Ultimately, however, subsidies are the wrong thing to do. There is no federal entitlement to analog television, nor should there be one. Viewers have been on notice of the transition for nearly a decade, and there is no reason for those who have prepared for it to subsidize those who have not.
Still, the real surprise last week was not the subsidy itself, but its size. Even many subsidy supporters imagined that it would cost perhaps a few hundred million dollars. A study by the Government Accountability Office (GAO) this February estimated that the subsidy would cost no more than $2 billion and as little as $463 million.
The Senate committee's plan exceeds GAO's top-end estimate by a billion dollars, which is real money even in Washington. Instead of a limited, narrowly tailored program, the plan would provide set-top boxes to everyone, with few or no limits. Aid is not targeted to those in financial need-even the rich would receive subsidies for their old televisions. Equally problematic, the subsidy would not be limited to those dependent on over-the-air TV. Even households with cable and satellite subscriptions would be eligible to receive aid.

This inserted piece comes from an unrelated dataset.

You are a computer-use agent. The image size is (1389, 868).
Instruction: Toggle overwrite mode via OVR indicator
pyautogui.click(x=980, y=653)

This is significant; while only a small fraction of households have only over-the-air reception, many more have extra TVs stashed away in the spare bedroom or basement that are not connected to cable or satellite service. Under the Senate plan, these TVs will get set-top boxes courtesy of the federal government-at a cost that probably exceeds the value of the TV sets themselves.
Defenders of the program argue that its costs will not fall on the taxpayer because the money needed will be offset from the $10 billion or more expected from the sale of the analog television frequencies. Nonsense-money is fungible and every dollar spent, from whatever source, means that one less dollar is available for deficit reduction, other programs, or tax cuts. It is simply not free money.
This week, the House Commerce Committee is expected to take up the issue. That committee's draft legislation, circulated last Friday, would create a much smaller program, costing some $990 million. The House plan calls for vouchers worth $40, leaving consumers responsible for the rest of the cost. It also limits households to two subsidized set-top boxes each. While an improvement over than the Senate plan, the House subsidy is still too broad. Among other things, it should require a showing of financial need by recipients and a showing that the recipient has no subscription television service and is dependent on over-the-air TV.
Or even better, the House could eliminate this unnecessary subsidy completely.
James L. Gattuso is Research Fellow in Regulatory Policy in the Thomas A. Roe Institute for Economic Policy Studies at the Heritage Foundation.
 See James L. Gattuso, "Handouts and Takings: Congress and Digital Television," Heritage Foundation WebMemo No. 884, October 14, 2005.
 Government Accountability Office, "The Digital Broadcast Television Transition: Estimated Cost of Supporting Set-Top Boxes to Help Advance the DTV Transition," February 17, 2005.